A falta de uniformidade aumenta o risco de conflitos entre pedestres, ciclistas e motoristas, especialmente em áreas com infraestrutura limitada.
Capacete e idade mínima expõem falta de consenso
Outro ponto de divergência entre as capitais é a exigência de equipamentos de segurança. O uso de capacete, por exemplo, não é obrigatório em todas as cidades para veículos elétricos leves, embora especialistas apontem sua importância na redução de lesões graves.

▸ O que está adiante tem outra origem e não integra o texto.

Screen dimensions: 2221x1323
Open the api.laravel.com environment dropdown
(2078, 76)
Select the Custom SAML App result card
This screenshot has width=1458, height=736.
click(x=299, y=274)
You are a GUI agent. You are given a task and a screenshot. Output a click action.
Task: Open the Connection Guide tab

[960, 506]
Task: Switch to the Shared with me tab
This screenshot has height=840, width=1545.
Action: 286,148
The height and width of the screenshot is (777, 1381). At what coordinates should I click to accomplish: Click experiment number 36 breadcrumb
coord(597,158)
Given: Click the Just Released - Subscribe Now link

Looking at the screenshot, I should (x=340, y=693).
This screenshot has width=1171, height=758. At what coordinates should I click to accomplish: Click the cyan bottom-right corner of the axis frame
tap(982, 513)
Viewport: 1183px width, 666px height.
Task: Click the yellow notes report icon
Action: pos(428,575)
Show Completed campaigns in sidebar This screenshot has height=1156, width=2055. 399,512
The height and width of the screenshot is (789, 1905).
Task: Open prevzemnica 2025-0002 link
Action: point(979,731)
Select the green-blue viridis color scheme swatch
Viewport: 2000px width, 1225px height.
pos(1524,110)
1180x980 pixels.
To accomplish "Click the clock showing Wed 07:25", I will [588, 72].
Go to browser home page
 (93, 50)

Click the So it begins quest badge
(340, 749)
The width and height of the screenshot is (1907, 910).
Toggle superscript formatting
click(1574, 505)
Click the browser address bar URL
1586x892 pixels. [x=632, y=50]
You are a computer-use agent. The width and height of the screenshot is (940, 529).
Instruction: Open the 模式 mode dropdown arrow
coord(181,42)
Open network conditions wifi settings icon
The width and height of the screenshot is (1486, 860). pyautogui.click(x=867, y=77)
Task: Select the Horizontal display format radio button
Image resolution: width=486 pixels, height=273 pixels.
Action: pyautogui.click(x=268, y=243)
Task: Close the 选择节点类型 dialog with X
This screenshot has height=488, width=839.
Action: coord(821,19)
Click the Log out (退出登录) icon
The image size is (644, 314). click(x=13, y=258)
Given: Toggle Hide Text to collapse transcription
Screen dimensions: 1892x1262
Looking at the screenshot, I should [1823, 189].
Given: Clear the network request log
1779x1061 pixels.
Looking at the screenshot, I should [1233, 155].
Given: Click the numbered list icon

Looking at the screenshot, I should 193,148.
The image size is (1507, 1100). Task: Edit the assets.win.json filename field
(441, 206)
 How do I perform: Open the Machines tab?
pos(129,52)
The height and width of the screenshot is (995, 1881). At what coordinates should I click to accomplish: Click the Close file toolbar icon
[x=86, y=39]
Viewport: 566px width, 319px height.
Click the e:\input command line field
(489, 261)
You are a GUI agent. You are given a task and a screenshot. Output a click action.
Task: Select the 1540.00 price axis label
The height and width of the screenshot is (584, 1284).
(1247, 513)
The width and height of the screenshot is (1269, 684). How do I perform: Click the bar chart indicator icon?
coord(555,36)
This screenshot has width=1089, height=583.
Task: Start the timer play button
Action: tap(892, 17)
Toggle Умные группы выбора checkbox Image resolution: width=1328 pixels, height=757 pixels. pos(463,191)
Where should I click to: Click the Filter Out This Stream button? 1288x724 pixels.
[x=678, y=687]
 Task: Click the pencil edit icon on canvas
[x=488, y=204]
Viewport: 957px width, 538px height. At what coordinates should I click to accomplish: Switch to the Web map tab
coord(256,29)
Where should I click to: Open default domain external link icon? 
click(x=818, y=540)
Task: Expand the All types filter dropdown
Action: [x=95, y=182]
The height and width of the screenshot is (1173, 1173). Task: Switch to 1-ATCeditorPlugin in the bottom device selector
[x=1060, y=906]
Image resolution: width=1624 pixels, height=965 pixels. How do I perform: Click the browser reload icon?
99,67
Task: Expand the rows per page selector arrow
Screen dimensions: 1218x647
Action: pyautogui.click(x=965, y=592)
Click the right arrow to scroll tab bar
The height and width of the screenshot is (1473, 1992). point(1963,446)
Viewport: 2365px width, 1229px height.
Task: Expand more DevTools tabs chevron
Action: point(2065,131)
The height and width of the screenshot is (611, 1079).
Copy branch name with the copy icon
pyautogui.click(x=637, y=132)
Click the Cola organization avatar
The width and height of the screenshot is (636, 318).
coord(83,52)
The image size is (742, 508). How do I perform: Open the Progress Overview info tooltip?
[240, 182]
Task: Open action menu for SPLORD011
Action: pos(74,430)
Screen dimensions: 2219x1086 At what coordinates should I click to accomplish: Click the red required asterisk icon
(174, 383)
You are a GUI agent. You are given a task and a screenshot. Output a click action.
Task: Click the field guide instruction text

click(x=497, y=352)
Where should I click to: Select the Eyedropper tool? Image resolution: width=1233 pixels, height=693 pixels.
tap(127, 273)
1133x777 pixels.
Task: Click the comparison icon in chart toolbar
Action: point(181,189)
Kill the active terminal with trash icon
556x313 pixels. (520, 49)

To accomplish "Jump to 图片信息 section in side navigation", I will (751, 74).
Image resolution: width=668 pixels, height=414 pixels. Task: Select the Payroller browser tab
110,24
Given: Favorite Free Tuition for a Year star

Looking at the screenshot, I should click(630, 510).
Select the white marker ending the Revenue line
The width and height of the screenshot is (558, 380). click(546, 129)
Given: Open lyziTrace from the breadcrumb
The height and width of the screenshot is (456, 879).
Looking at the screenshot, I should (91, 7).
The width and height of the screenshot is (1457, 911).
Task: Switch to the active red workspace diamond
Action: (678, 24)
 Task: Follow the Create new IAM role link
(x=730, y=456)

A idade mínima para condução também varia. Enquanto alguns municípios passaram a exigir 18 anos, outros não estabeleceram restrições claras, o que amplia o debate sobre segurança e responsabilidade no trânsito.
Aumento de acidentes pressiona por mudanças
O endurecimento das regras ocorre em paralelo ao crescimento no número de acidentes envolvendo usuários de micromobilidade. Dados recentes indicam aumento significativo de ocorrências com ciclistas e usuários de veículos leves, considerados altamente vulneráveis.
Especialistas apontam a velocidade como fator determinante para a gravidade dos acidentes. Mesmo em níveis considerados moderados, colisões podem resultar em lesões graves ou fatais, especialmente pela ausência de proteção estrutural nesses veículos.
No caso dos patinetes, o risco é ampliado pela dinâmica das quedas, que frequentemente resultam em impactos diretos na cabeça.
Infraestrutura e fiscalização
Além das diferenças regulatórias, a falta de infraestrutura adequada agrava o problema. Muitas cidades ainda não possuem redes de ciclovias conectadas ou sinalização suficiente para orientar os usuários.
A fiscalização limitada também compromete a eficácia das regras existentes, permitindo que infrações ocorram com frequência sem consequências. Para especialistas, não se trata apenas de criar novas normas, mas de garantir a aplicação das que já existem e ampliar o acesso à informação.
No Brasil, esse processo ainda está em andamento. As cidades continuam ajustando suas legislações, pressionadas pelo aumento de acidentes e pela necessidade de organizar o uso desses veículos.